** Opening Data to use block **

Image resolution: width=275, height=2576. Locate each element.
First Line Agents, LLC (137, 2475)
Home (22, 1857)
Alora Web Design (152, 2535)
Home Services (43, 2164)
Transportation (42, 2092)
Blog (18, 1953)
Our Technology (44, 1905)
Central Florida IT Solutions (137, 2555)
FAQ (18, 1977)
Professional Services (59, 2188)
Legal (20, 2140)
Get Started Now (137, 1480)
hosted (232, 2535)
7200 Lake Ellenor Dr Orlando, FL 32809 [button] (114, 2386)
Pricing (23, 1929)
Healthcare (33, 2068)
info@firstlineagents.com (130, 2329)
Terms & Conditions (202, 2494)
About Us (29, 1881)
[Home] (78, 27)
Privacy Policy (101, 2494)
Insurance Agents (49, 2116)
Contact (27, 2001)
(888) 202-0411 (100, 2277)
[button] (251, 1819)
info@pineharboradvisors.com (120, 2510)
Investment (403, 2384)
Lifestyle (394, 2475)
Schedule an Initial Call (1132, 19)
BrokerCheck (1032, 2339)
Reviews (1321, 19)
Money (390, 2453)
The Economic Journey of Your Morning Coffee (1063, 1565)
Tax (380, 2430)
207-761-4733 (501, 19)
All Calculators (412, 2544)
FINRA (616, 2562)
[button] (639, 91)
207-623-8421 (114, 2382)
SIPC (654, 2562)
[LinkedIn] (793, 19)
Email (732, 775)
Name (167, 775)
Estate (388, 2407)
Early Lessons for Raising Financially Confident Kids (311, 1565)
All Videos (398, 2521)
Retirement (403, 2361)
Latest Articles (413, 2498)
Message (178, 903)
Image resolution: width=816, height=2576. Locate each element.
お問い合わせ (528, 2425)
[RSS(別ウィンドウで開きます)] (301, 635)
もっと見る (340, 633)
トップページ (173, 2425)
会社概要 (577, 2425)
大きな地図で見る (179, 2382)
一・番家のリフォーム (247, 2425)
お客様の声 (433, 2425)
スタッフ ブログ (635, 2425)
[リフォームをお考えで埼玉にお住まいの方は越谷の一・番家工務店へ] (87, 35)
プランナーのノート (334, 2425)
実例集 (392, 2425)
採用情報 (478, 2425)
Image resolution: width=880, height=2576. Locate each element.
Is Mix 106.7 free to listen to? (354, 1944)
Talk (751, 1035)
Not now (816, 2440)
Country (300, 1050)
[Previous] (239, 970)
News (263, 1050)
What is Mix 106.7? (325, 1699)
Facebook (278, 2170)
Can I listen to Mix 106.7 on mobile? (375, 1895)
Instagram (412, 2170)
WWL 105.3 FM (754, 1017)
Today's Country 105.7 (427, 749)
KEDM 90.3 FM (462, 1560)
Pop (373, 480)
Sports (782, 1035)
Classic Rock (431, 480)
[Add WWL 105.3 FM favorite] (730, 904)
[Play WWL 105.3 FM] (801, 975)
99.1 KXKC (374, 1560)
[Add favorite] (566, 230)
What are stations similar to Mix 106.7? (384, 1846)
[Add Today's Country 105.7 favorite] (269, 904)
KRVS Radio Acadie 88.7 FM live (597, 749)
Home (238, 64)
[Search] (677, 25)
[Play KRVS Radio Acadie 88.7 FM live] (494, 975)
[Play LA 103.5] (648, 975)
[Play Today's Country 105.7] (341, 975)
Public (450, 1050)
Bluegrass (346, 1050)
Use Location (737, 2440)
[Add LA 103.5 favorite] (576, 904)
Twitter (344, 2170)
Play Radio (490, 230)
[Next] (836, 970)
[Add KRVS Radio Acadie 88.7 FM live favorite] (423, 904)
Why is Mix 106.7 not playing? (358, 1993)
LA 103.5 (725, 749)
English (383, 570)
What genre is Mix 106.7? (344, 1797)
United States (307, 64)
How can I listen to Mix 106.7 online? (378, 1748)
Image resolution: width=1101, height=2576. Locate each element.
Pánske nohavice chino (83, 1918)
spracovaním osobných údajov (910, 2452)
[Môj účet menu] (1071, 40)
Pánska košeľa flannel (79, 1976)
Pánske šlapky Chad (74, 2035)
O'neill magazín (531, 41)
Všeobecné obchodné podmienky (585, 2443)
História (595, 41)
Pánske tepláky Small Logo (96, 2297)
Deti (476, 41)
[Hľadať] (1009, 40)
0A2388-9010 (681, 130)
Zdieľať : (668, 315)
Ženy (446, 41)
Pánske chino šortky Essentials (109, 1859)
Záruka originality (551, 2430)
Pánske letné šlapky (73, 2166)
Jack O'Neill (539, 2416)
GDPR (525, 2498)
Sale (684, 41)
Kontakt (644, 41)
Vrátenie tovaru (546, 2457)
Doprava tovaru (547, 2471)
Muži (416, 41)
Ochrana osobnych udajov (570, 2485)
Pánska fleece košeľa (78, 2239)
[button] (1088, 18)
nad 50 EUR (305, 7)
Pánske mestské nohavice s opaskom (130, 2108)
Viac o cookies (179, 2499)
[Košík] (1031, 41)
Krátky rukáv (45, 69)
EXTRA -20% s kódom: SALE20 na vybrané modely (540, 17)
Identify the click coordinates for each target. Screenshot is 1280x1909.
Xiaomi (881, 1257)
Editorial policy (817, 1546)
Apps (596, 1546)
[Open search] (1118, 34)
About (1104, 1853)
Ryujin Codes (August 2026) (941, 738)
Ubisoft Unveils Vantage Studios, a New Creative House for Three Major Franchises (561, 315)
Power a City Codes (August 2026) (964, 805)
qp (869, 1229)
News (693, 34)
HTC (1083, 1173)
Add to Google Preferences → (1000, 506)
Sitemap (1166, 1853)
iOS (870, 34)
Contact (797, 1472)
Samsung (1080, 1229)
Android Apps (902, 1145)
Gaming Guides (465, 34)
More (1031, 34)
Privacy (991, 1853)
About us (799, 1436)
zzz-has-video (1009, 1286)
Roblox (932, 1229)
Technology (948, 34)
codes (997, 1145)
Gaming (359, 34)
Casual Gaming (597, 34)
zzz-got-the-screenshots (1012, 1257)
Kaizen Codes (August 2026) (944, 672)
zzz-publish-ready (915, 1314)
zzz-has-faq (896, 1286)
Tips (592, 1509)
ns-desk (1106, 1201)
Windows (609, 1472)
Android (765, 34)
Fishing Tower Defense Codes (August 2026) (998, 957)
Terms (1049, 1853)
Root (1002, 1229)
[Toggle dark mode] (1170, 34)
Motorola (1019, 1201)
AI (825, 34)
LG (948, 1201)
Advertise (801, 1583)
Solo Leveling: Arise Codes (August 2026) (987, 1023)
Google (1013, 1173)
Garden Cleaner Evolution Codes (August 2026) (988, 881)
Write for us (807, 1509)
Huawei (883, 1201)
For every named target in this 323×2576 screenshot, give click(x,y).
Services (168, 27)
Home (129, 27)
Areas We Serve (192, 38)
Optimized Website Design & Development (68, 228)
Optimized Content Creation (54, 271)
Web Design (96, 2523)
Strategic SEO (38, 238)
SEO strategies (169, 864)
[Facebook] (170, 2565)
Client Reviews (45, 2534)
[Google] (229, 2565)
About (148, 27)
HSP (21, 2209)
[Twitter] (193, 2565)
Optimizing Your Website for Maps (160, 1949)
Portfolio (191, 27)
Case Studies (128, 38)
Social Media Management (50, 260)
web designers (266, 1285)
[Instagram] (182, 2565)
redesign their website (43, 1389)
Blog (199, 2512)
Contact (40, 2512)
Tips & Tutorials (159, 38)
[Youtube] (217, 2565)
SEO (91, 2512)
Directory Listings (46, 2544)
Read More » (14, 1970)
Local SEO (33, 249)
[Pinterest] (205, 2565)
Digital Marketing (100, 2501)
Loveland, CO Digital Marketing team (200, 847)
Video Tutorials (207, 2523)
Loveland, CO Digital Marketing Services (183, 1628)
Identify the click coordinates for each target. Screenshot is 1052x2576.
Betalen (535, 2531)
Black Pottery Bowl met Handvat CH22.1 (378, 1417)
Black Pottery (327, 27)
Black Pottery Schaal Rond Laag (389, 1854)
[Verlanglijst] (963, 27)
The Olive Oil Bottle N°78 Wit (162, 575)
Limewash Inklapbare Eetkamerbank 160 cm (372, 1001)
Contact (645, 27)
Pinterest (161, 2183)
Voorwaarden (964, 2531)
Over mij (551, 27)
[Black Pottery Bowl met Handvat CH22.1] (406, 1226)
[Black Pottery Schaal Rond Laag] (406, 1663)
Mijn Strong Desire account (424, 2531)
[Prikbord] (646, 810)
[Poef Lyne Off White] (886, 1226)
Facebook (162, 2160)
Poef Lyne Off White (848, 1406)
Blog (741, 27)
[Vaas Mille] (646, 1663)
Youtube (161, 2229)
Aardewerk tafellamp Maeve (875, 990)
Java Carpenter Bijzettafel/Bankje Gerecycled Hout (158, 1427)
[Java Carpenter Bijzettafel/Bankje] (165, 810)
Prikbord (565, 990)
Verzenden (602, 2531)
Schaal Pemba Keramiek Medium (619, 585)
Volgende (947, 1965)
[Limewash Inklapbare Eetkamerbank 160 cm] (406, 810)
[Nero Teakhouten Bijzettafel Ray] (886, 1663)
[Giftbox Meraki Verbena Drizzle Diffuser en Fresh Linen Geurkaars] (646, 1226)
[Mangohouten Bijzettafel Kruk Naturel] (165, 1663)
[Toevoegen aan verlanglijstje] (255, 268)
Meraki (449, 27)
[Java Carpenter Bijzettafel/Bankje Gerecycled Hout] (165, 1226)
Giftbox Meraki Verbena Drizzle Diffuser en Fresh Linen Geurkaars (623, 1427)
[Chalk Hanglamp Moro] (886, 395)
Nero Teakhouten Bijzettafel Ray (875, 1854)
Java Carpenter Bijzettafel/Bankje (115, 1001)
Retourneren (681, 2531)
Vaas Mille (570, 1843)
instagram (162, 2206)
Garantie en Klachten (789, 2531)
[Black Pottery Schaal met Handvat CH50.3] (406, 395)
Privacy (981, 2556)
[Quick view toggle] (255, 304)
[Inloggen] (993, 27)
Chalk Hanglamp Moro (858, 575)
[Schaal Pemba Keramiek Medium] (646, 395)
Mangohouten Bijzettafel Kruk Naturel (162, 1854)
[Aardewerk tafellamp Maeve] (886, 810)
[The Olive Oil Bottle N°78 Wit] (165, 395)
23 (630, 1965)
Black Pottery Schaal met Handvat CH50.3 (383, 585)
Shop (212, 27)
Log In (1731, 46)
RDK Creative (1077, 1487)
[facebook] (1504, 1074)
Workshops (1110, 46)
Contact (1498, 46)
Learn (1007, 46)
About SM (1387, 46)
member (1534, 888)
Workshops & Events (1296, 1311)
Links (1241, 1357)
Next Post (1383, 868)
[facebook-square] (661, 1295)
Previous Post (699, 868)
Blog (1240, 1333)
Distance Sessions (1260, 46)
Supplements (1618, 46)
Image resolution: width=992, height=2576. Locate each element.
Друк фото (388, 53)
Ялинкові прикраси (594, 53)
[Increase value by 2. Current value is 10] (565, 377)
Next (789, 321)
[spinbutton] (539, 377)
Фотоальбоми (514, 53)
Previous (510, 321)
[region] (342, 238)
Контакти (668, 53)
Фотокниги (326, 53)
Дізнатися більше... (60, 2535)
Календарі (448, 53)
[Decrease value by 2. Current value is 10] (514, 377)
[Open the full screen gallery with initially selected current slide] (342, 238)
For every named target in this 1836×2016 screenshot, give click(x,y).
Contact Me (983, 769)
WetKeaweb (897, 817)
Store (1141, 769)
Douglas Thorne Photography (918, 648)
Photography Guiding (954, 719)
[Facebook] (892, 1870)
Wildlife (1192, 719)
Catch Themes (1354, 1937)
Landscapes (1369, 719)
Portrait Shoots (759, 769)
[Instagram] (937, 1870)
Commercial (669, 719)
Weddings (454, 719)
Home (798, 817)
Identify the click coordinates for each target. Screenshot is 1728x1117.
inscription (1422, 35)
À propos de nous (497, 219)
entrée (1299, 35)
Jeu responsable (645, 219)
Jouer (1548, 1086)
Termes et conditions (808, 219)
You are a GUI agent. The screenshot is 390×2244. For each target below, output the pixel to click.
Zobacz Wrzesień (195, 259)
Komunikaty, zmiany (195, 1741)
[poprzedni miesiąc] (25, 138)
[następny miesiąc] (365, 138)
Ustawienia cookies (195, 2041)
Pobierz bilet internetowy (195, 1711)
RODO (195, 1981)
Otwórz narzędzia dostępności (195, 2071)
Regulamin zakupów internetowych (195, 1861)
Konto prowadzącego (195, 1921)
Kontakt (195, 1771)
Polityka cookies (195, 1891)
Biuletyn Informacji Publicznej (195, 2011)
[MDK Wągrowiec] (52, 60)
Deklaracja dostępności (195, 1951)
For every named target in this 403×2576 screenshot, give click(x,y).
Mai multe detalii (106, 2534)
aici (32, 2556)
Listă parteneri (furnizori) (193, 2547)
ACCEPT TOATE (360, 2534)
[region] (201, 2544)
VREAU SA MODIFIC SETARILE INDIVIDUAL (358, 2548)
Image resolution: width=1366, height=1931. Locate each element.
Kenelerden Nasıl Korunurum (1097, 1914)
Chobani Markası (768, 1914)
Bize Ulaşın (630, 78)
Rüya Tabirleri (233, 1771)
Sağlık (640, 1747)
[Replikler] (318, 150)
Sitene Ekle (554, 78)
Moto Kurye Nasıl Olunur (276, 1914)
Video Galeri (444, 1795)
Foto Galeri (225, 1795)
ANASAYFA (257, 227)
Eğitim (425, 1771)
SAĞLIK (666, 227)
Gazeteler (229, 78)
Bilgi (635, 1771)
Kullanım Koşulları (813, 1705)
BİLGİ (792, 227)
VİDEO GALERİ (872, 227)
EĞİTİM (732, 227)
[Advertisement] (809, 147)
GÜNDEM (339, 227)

** Closing Data to use block **

▸ **What the exercise asks**:
Return a copy of each line in the entries that carries the string "White".

▸ **Finished task**:
[Poef Lyne Off White] (886, 1226)
Poef Lyne Off White (848, 1406)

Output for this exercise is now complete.